Researchers from the University of Exeter have designed a new method to produce graphene significantly cheaper and easier than previously production methods. The researchers claim that this high-quality, low cost graphene could pave the way for the development of the first truly flexible 'electronic skin', that could be used in robots.
The new method grows graphene in an industrial cold wall CVD system, a state-of-the-art piece of equipment recently developed by UK graphene company Moorfield. This nanoCVD system is based on a concept already used for other manufacturing purposes in the semiconductor industry. This new technique is said to grow graphene 100 times faster than conventional methods, reduce costs by 99% and have enhanced electronic quality. The research team used this new technique to create the first transparent and flexible touch-sensor that could enable the development of artificial skin for use in robot manufacturing as well as flexible electronics.
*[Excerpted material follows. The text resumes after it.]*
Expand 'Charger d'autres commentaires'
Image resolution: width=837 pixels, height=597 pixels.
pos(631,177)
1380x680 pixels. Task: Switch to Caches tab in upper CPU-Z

A team of scientists from the HZB Institute for Silicon Photovoltaics in Germany managed to increase the selectivity of graphene to various molecules in order to make more efficient sensors. The scientists were successful in electrochemically activating graphene and preparing it to host molecules that act as selective binding sites.
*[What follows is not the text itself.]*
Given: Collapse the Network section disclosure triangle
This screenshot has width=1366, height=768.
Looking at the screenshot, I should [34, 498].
For this task, para-maleimidophenyl groups from an organic solution were grafted to the surface of the graphene. These organic molecules act as mounting brackets to which the selective detector molecules can be attached in the next step of the process. The attched graphene can then be employed for detecting various substances with a precise matching mechanism, similar to a "lock and key" paradigm. The "lock" molecules on the surface are highly selective and only absorb the matching "key" molecules.
Recent reports indicate the issue of a patent assigned to IBM, regarding a graphene resistor based tamper resistant identifier with contactless reading. The invention seems to relate to an identification system that is more immune to copying than traditional barcodes.
The method for creating this invention includes arranging an array of graphene resistors in parallel or series. The method also includes forming a unique identification code based on respective temperatures emanating from respective voltages output from the graphene resistors when the array of graphene resistors is in a powered state. Another aspect described in the patent application is an authentication apparatus that includes a plurality of graphene resistors with a bandgap voltage generation circuit or a bandgap current generation circuit connected to the plurality of graphene resistors for powering up the plurality of graphene resistors in the powered state.
A research team at the University of Michigan utilized Japanese paper cutting techniques, called kirigami, to create a new type of flexible conductor. The team believes that this technique may open up big possibilities for implantable medical devices, which have to flex and bend within the human body to work. Another option is gadgets that won't break when bending or flexing.
The first prototype of the kirigami stretchable conductor consisted of tracing paper covered in carbon nanotubes. The layout was quite simple, with cuts like rows of dashes. Later concepts were more intricate. for example, conductor sheets made out of graphene oxide, with etching cuts into the surface just a tenth of a millimeter long using laser beams and a plasma of oxygen ions and electrons.